In compenso, il salasso per gli italiani veleggia tra i tre e i quattrocento milioni di euro (dipenderà tutto dalla spesa a consuntivo legata all’allestimento dei seggi, alla stampa delle schede e del materiale elettorale, il compenso a scrutatori, e via discorrendo). Li pagheremo noi e non loro, una coalizione intera e non solo uno o due partiti. E per questo si beano anche di una sconfitta sonora.
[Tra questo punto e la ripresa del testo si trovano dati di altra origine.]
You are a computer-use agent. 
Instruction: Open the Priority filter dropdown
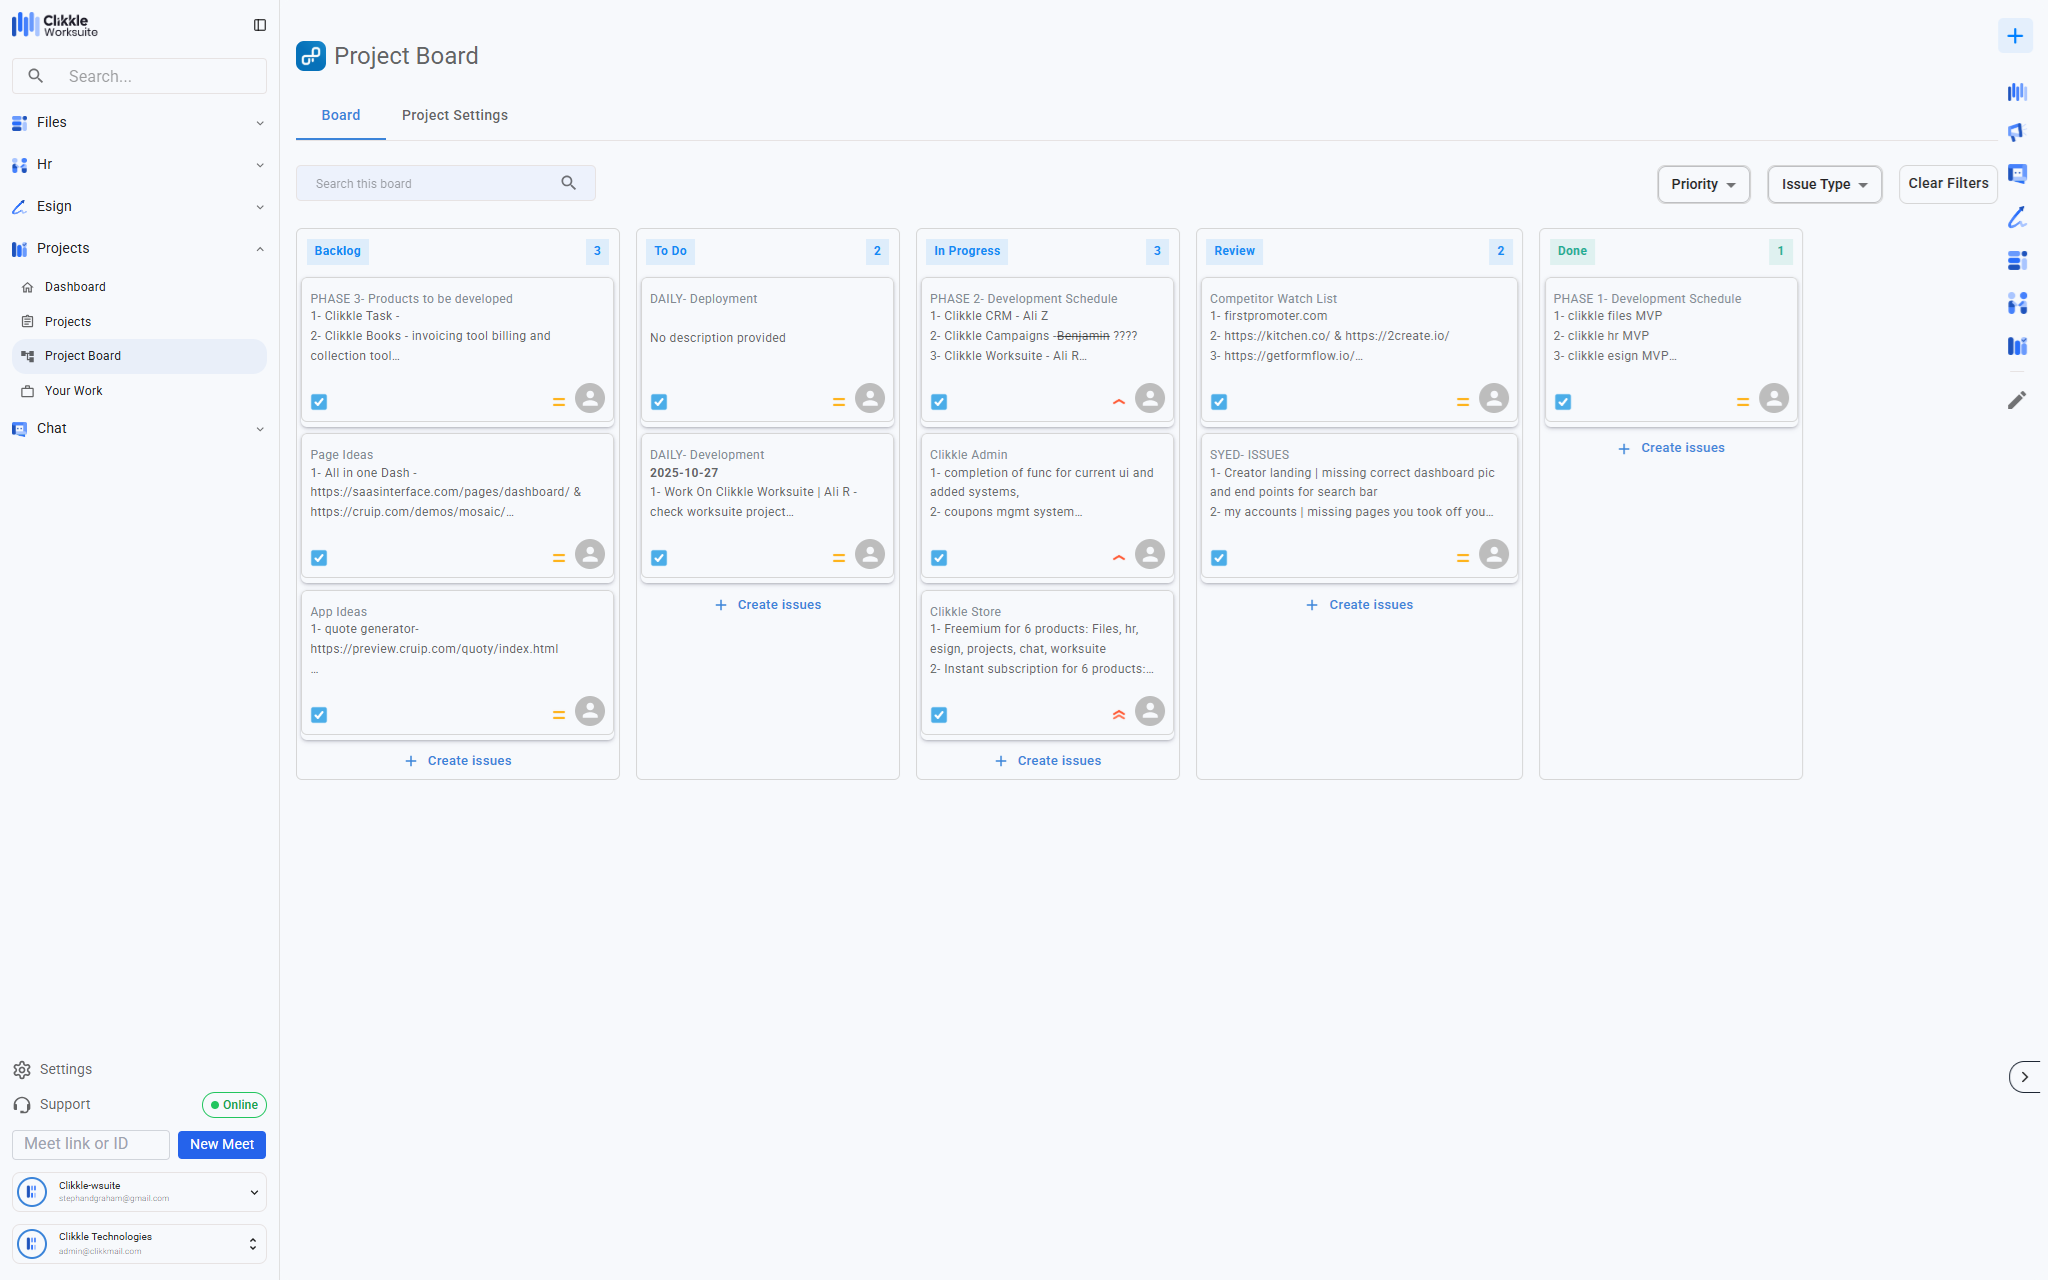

Siamo al punto che, non contento, è Riccardo Magi, di +Europa, promotore del referendum più fallimentare, quello sulla cittadinanza agli immigrati, ne spara subito una, nemmeno tanto originale. Il quorum non si raggiunge: abbassiamolo... E qui bisogna intendersi ancora meglio. Perché sembra un obiettivo alla portata: con il 50% non si riesce ad arrivare a rendere validi i referendum? E lui, con tanta fantasia, dice di abrogare il quorum o magari di ridurlo a chissà quanto. Con lo straordinario risultato di una minoranza che raccoglie le poche firme necessarie a convocare la consultazione in cui far competere altrettante minoranze, se il numero delle sottoscrizioni resta così basso.
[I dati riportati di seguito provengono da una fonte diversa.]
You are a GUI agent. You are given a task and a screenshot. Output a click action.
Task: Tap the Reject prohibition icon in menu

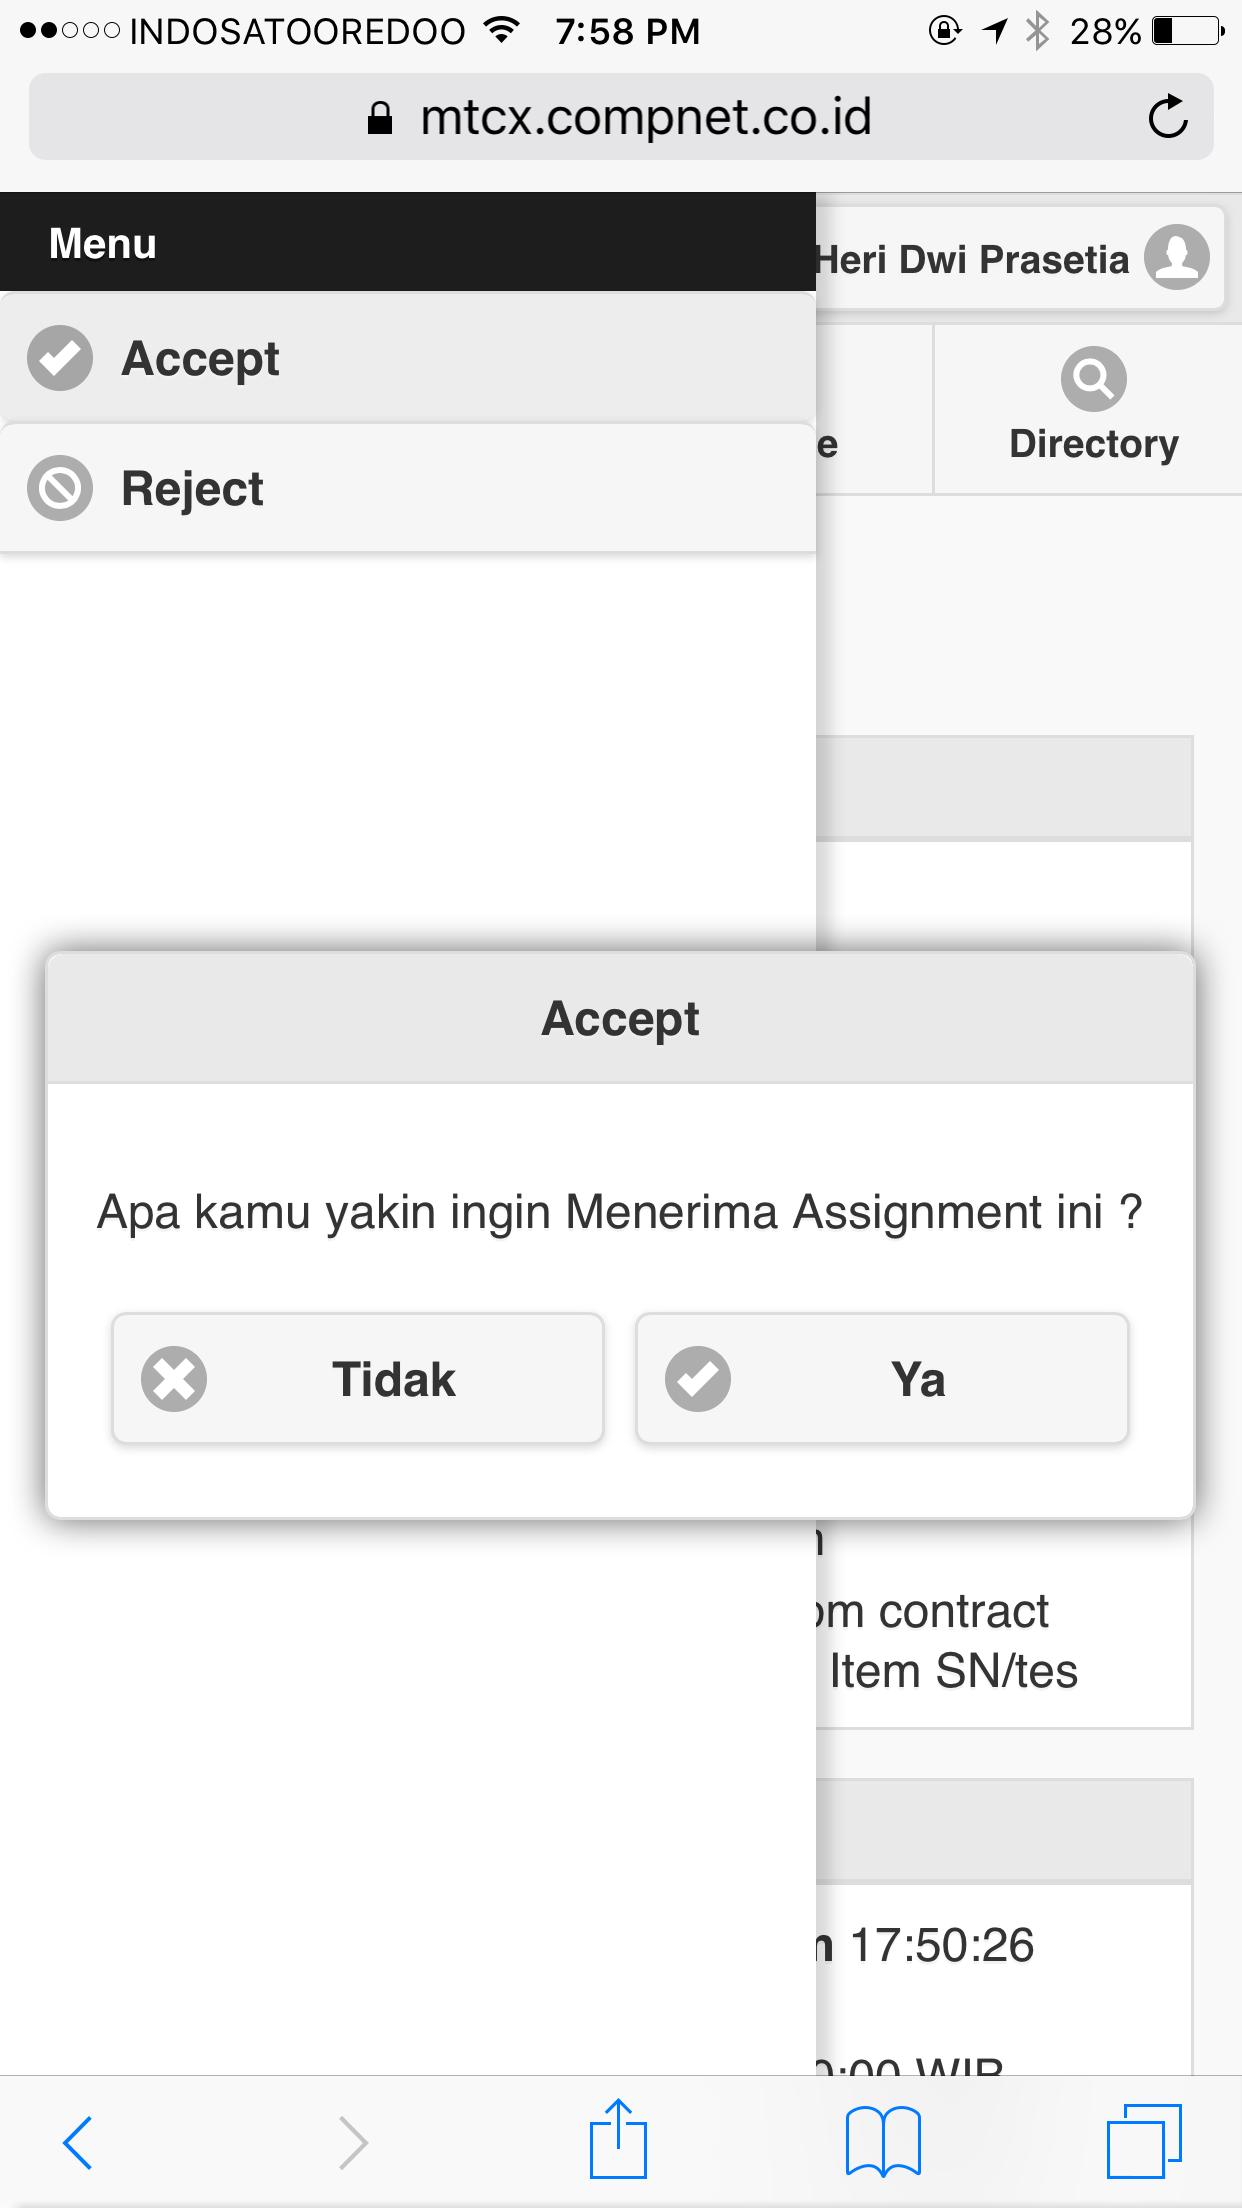coord(60,488)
Ma, al solito, c’è un ma con cui Magi e suoi sodali devono fare i conti: per modificare quorum e numero di firme minime, bisogna fare una riforma costituzionale, perché è l’articolo 75 della nostra Carta a dettare le regole. In maniera molto chiara: «È indetto un referendum popolare per deliberare l’abrogazione, totale o parziale, di una legge quando lo richiedono 500mila elettori o 5 Consigli regionali. La proposta è approvata se ha partecipato alla votazione la maggioranza degli aventi diritto, e se è raggiunta la maggioranza dei voti espressi».
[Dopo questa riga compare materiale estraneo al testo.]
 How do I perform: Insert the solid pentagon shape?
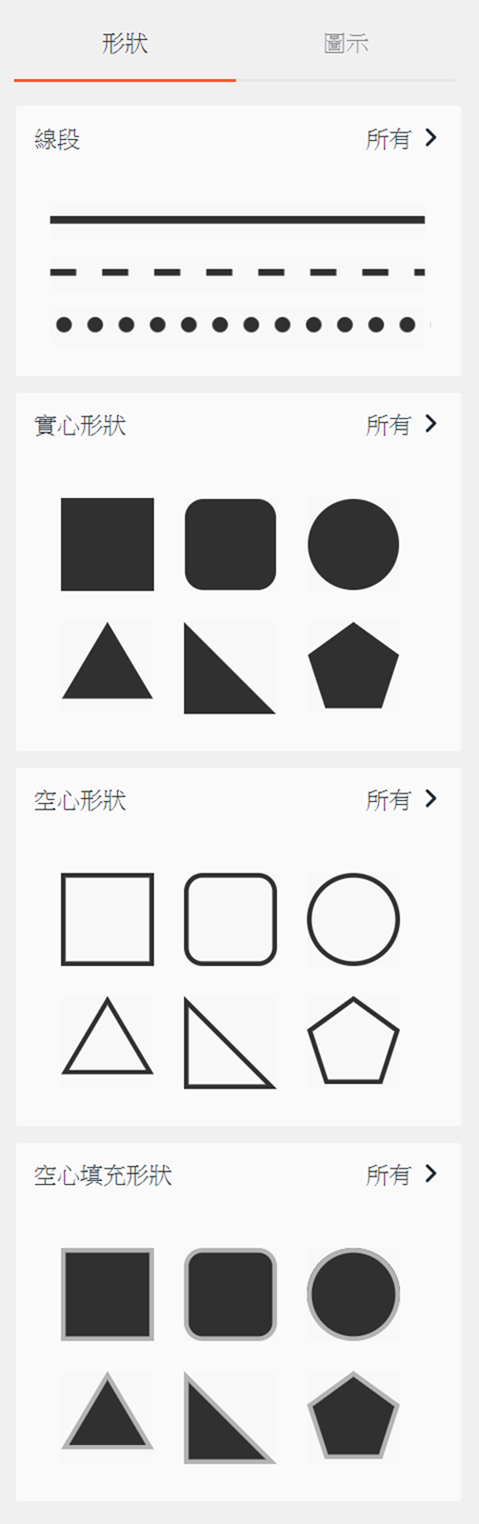pyautogui.click(x=353, y=667)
E questo dovrebbe servire a far capire anche perché i costituenti misero un freno, il quorum, all’utilizzo strumentale dei referendum. Ci sono i numeri in questo Parlamento per entrambe le modifiche – quorum e firme soprattutto all’indomani di una consultazione che ci è costata quel botto di soldi (e per fortuna non si dovranno rimborsare spese elettorali non essendo risultati validi i referendum)? Di più, Magi insiste con supponenza e annuncia: «Proporremo alle forze in Parlamento di sostenere una proposta di riforma costituzionale che elimini il quorum». Ecco, «a partire dalle forze politiche» del sì, significa ricominciare con la solfa Pd, M5s e Avs. Ha capito davvero poco.
Sono solo chiacchiere per distrarre dal fallimento politico registrato dai promotori della convocazione a cui gli italiani hanno risposto in meno di un terzo. Tanto più che in certi ragionamenti si registra ancora la pretesa di aver «battuto» il governo modello 2022, quello degli oltre dodici milioni di voti ai partiti di maggioranza capitanati dalla Meloni. Ancora ieri pomeriggio, anziché smaltire la botta, Elly Schlein ha intonato la solita sintonia tipica degli sconfitti, intestandosi i 14 milioni che si sono recati alle urne. Ma in quegli elettori c’erano anche tutti quelli che hanno votato no nei referendum e che quindi non possono essere conteggiati nei Sì.
Per intenderci, se il referendum sui licenziamenti – quello più votato – si ferma appena sopra i 12 milioni di consensi, come si fa a cantare vittoria? La Schlein non ha visto arrivare i conti dello scrutinio, potremmo dire, nel disastro che ha provocato col suo partito con una mobilitazione senza capo né coda. È evidente che se la sinistra pensa di continuare in questa maniera, ben difficilmente si riusciranno a rendere valide le consultazioni referendarie. Vogliono privilegiare la logica del muro contro muro? Si accomodino pure ma non smetteranno di prendere musate contro la volontà del corpo elettorale.